Job. Extract, word for word, the lines from the start of the rows through the line containing "Looking at the", both ends included, omitting the pictures.

[Element lookup records]
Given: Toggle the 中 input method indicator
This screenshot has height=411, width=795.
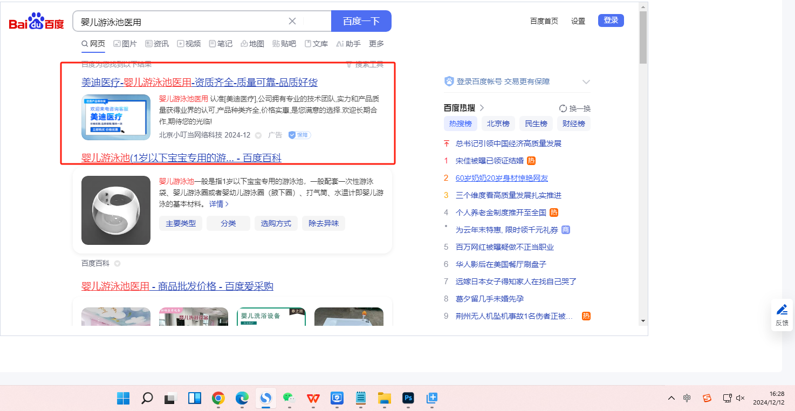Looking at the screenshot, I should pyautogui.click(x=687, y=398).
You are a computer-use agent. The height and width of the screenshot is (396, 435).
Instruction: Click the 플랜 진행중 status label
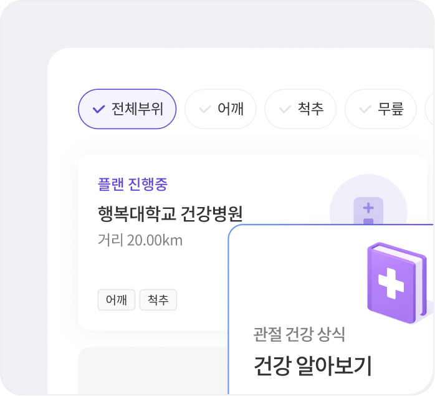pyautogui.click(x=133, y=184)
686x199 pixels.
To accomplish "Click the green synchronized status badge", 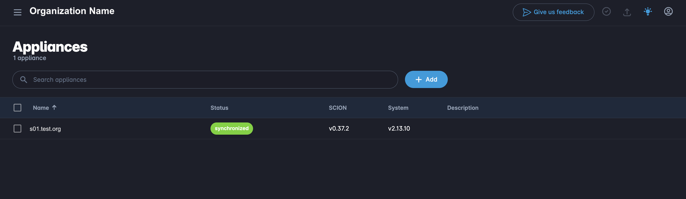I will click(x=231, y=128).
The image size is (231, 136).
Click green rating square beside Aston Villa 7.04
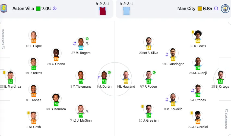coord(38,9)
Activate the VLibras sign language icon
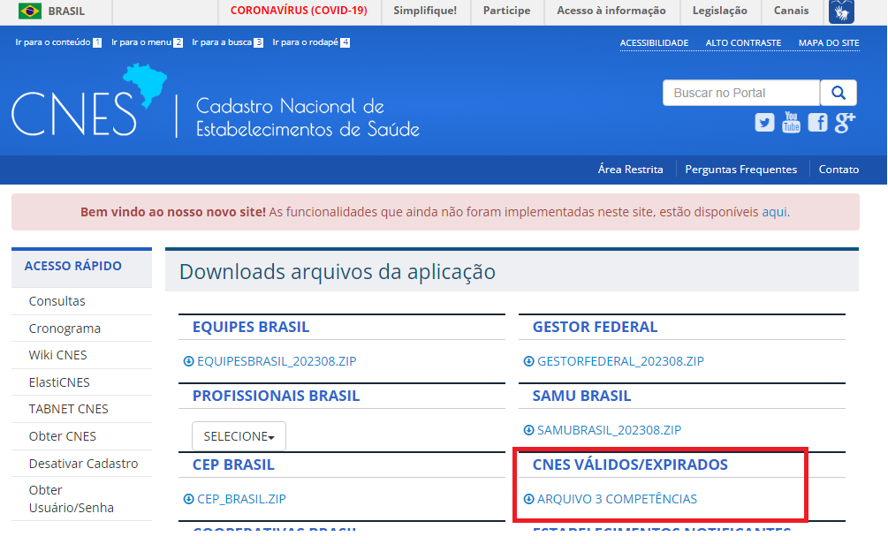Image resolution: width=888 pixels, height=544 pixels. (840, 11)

Response to this task.
Given: Toggle the 中 input method indicator
This screenshot has height=411, width=795.
Looking at the screenshot, I should pyautogui.click(x=687, y=398).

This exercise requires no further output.